Rate-of-return broadband carriers – usually small, rural providers – will now receive a higher capital expenditure allowance from the USF when they deploy broadband in “high-cost” areas that don’t already have a broadband provider. High-cost areas refer to the locales where the terrain can be difficult to build infrastructure on, and customers are sparse and more often low-income. 

The order also allows these rate-of-return carriers to accept support from the CAF, which before the order, only subsidized price cap carriers – the big broadband companies that serve about 85 percent of broadband customers. Now, smaller carriers can use the CAF computer model to estimate how much funding will be needed (and allocated) to expand broadband access – a process that is theoretically more efficient and precise, and less paper-intensive than USF’s support mechanism. 
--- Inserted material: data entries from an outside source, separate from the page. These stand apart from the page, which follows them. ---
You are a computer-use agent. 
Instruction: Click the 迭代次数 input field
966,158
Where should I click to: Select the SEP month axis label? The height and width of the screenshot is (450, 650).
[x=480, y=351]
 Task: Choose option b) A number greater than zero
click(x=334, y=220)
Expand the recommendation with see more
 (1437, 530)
One aspect of the order has proved troublesome, however. 

When the FCC designated broadband as a utility last year, it decided not to require broadband carriers to contribute to the USF (like telephone companies do), and as a result, USF funds were kept tight. Those funds are now limited in another way, because the order set a budget cap for the fund at $2 billion annually.

“Generally speaking, (the order) was a good thing. It was time to get a standalone broadband mechanism” that meant broadband subsidy didn’t hinge on telephone service, said Bloomfield, whose organization represents about 900 small and midsized rural broadband carriers. “But programs can only work if they’re adequately funded.” 
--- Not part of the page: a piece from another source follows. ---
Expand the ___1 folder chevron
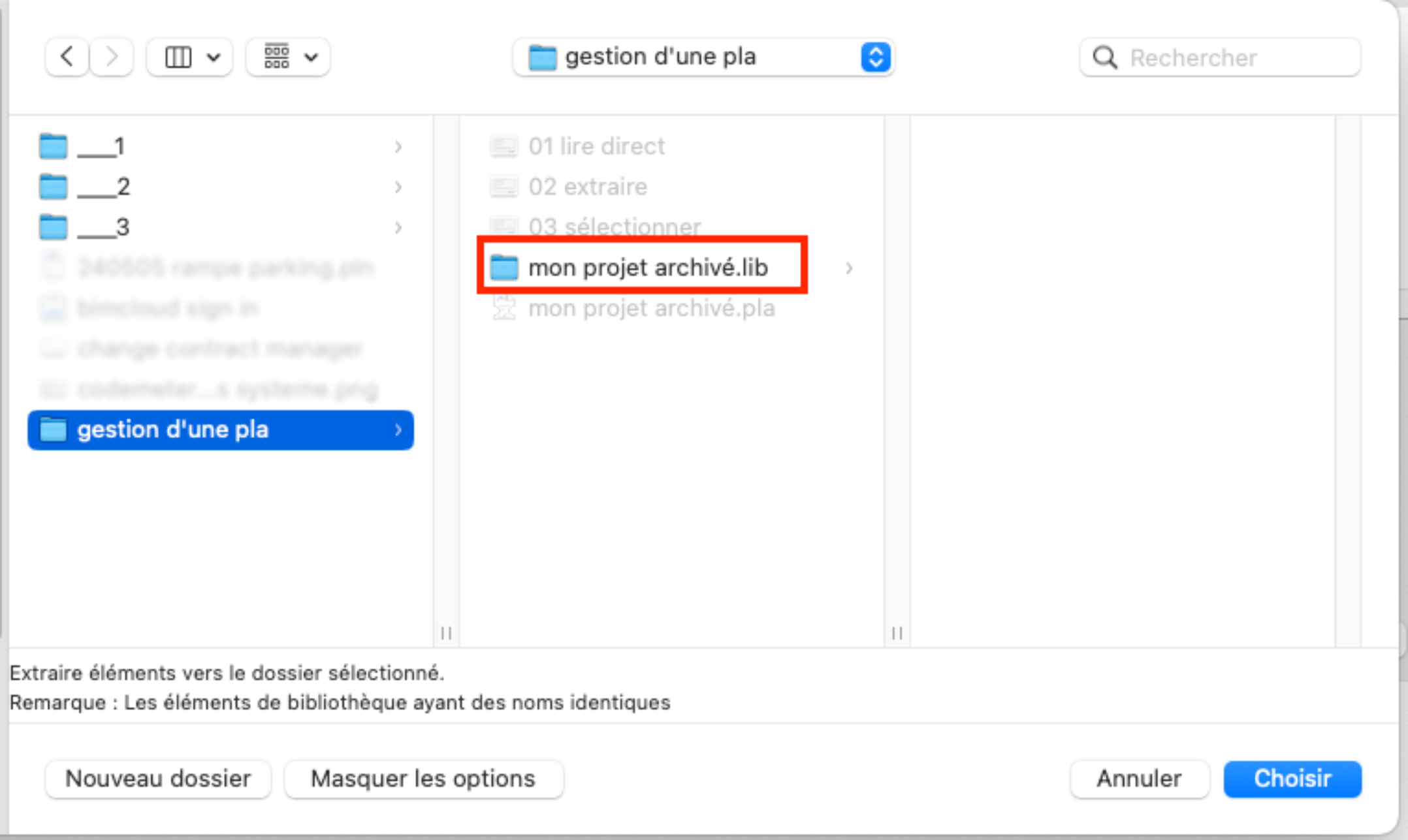Viewport: 1408px width, 840px height. (398, 147)
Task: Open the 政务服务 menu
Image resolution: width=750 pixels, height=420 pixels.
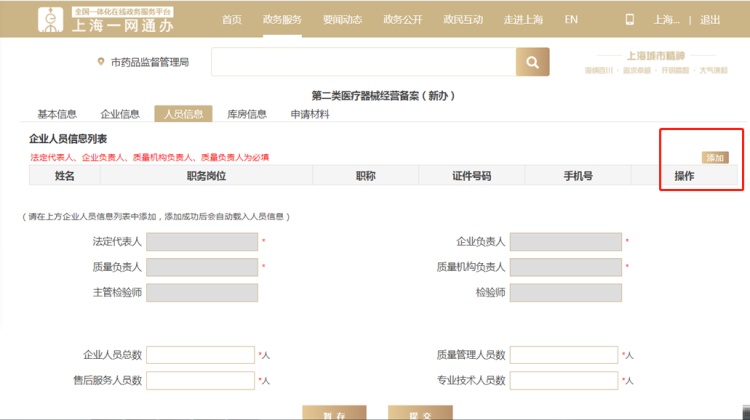Action: 282,19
That brings us to FCC’s second big move last week: It voted 3-2, with Democrats in the majority, to expand the Lifeline subsidy program that has been critical in helping low-income Americans purchase phone service for the last 30 years. The commission expects that by Dec. 1, the program will be providing a monthly subsidy of $9.25 to low-income people to buy high-speed Internet service. The FCC set the annual budget for the program at $2.25 billion.

“How do we reach our low-income rural consumers (with Lifeline) if (the FCC) hasn’t already made a commitment to building out these rural networks? The (program) that actually rides on these networks is getting more support than the actual underlying networks,” Bloomfield told Agri-Pulse. “That was a little frustrating, to be honest.” 

For context, Lifeline provided about $1.5 billion in subsidies for landline or cellular phone service in 2015 and caught flak in 2012 – remember “Obamaphone”? – when spending in the program peaked at $2.2 billion. It was the intent of the universal service provision “to ensure that rural residents had reasonably comparable broadband access and pricing (to urban areas),” Bloomfield said. “And that will not happen yet.”